It can work only with prearrangement among all the maps that are trying
to coexist in the same special space.  Every time a new one comes along,
we'd have to reconsider the space allocation, re-optimize tradeoffs,
and force an initdb that could not possibly be implemented in-place.

If we had a short list of maps in mind with no real prospect of
changing, then I think this would be acceptable; but that doesn't seem
to be the case.  It's certainly foolish to start detail design on
something like this when we don't even have the "roadmap" I asked
for about what sorts of maps we are agreed we want to have.

>> The idea that's becoming attractive to me while contemplating the
>> multiple-maps problem is that we should adopt something similar to
>> the old Mac OS idea of multiple "forks" in a relation.

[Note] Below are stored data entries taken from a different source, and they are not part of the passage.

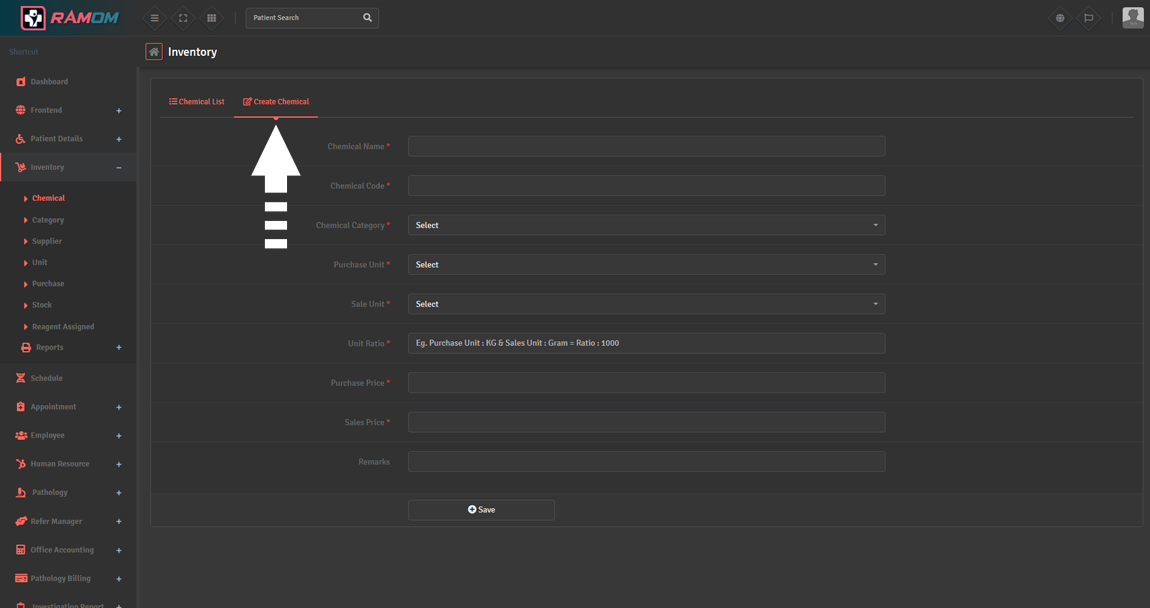The image size is (1150, 608).
Task: Open the user avatar profile menu
Action: tap(1132, 17)
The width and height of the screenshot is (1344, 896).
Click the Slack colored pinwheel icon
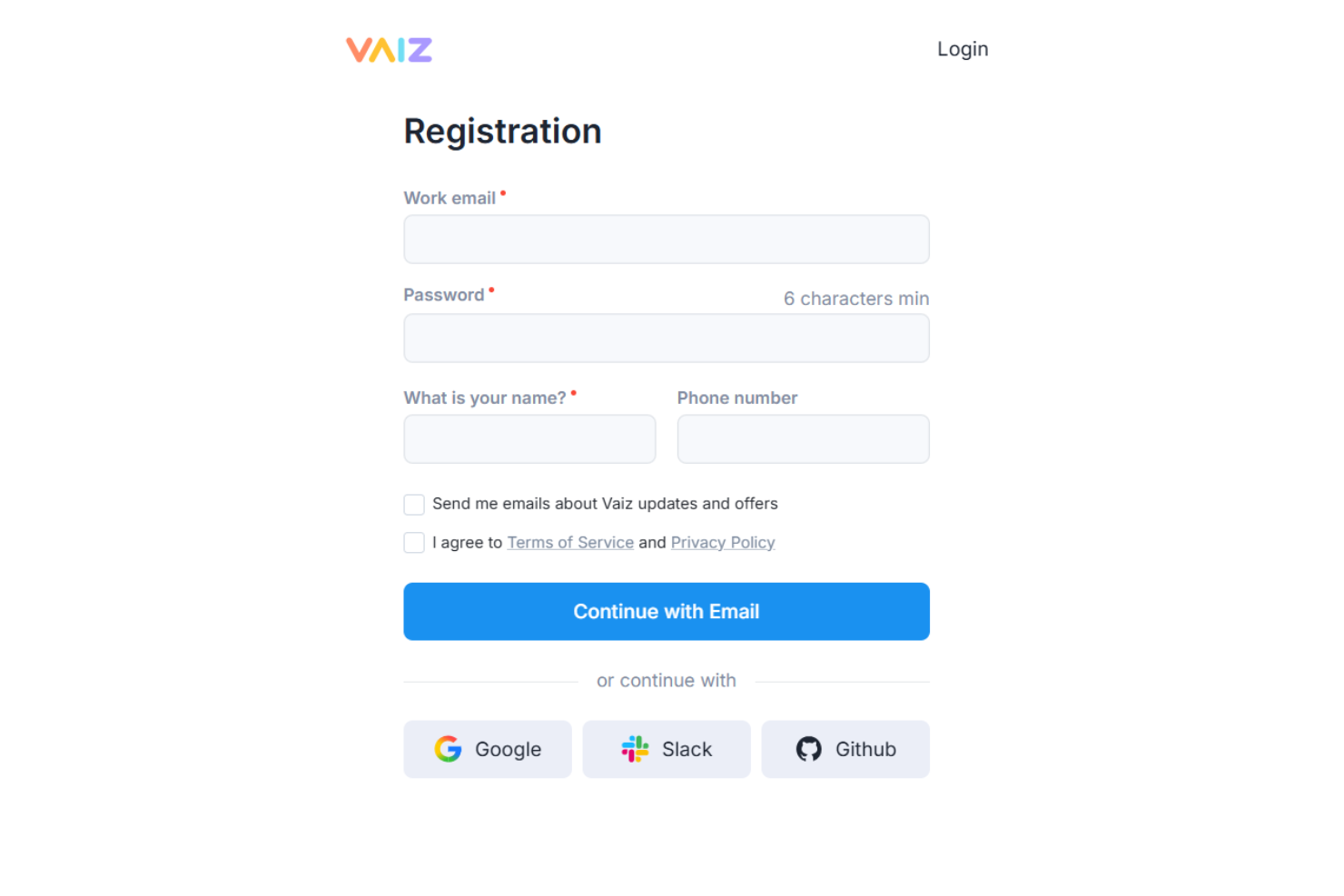[635, 749]
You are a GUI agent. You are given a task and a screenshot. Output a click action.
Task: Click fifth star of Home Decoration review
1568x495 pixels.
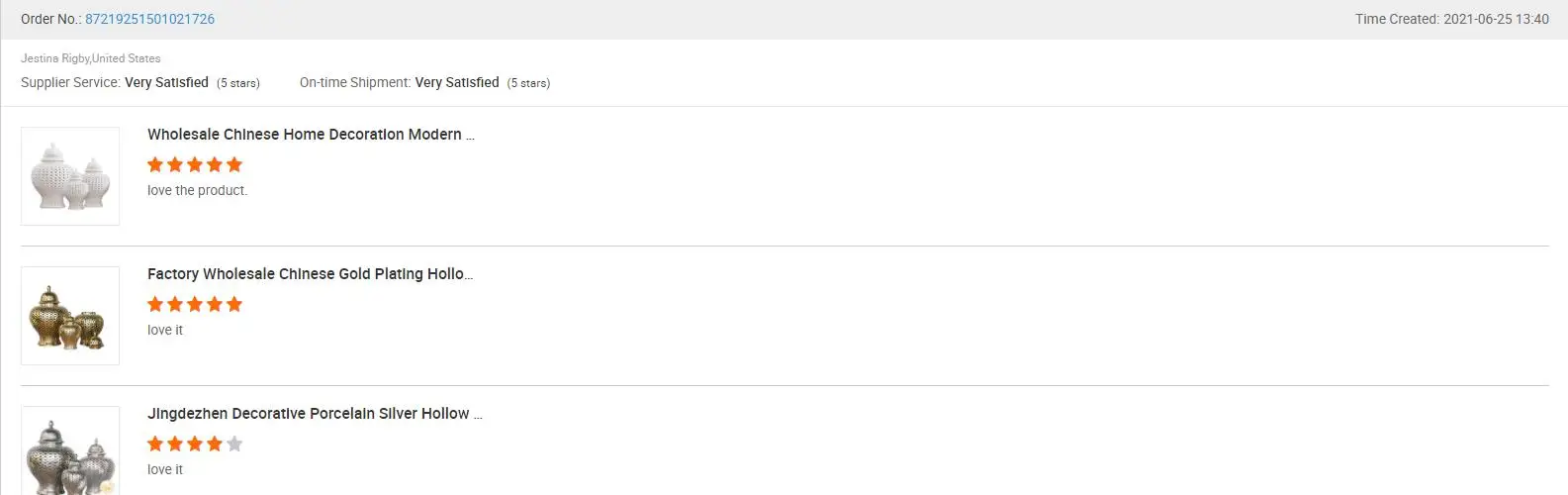[x=234, y=164]
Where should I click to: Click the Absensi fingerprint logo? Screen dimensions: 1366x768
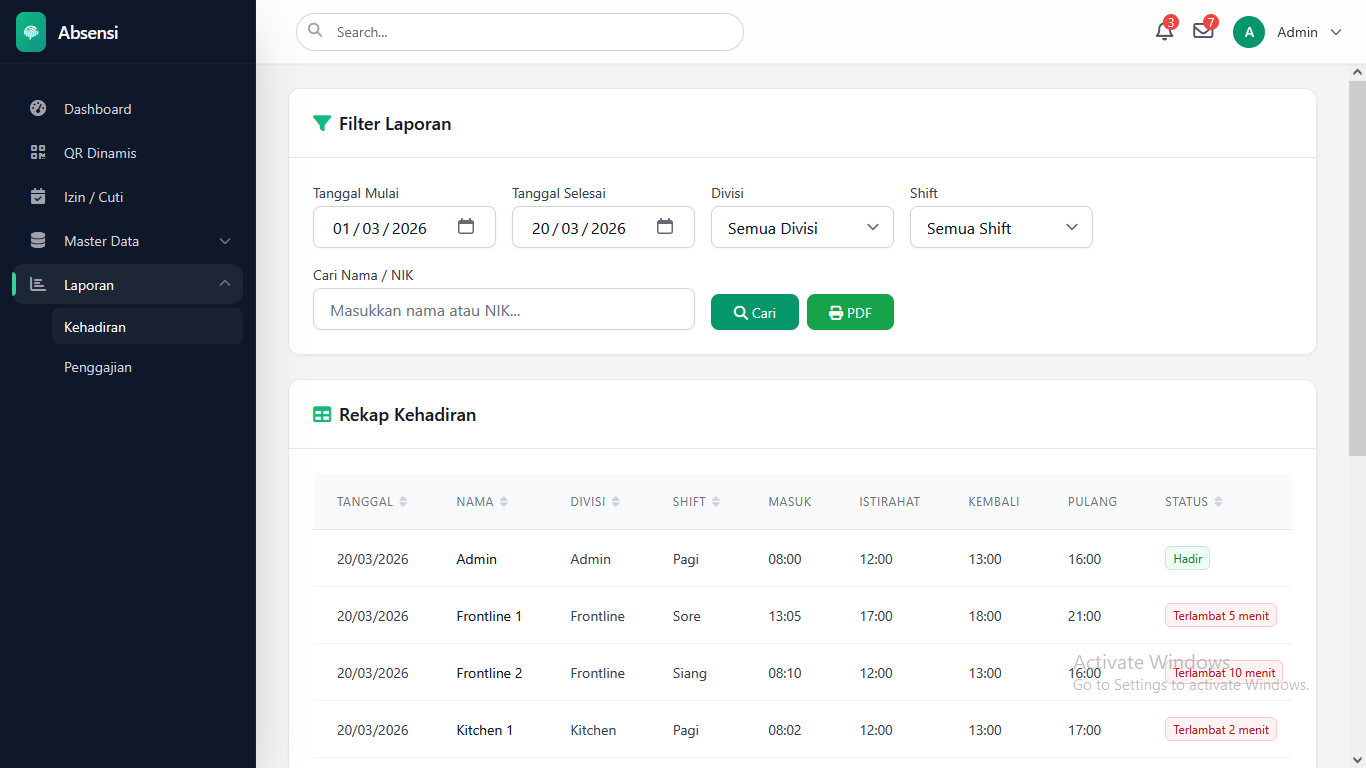[x=31, y=32]
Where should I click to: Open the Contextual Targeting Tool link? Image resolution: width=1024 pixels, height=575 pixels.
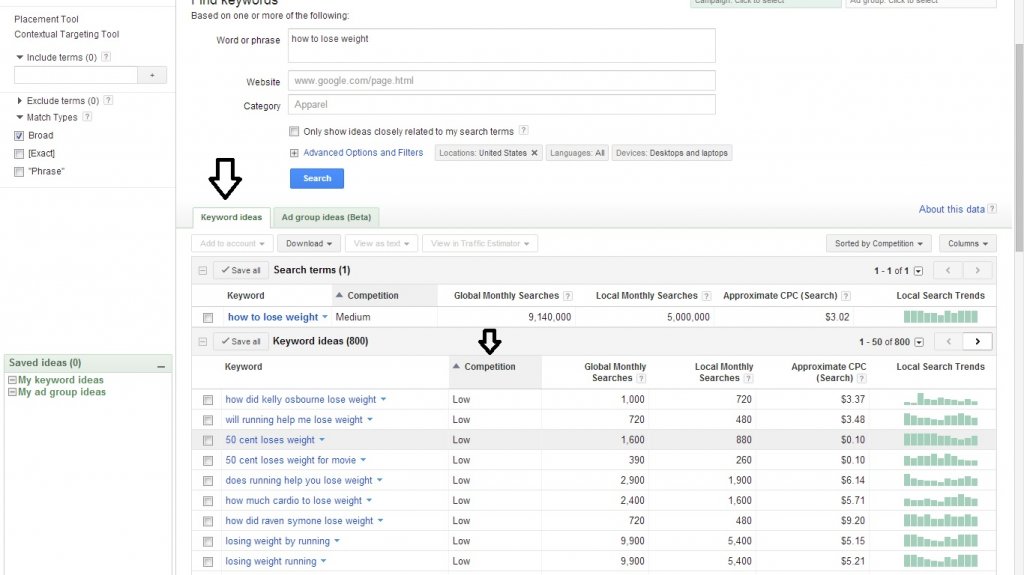(x=66, y=35)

> Hmm. You also need to teach at least xlog.c and xlogutils.c about the 
> map forks, for full page images and the invalid page tracking.

Well, you'd have to teach them something anyway, for any incarnation
of maps that they might need to update.

> I also wonder what the performance impact of extending BufferTag is.

That's a fair objection, and obviously something we'd need to check.
But I don't recall seeing hash_any so high on any profile that I think
it'd be a big problem.

> My original thought was to have a separate RelFileNode for each of the 
> maps. That would require no smgr or xlog changes, and not very many 
> changes in the buffer manager, though I guess you'd more catalog 
> changes. You had doubts about that on the previous thread 
> (http://archives.postgresql.org/pgsql-hackers/2007-11/msg00204.php), but 
> the "map forks" idea certainly seems much more invasive than that.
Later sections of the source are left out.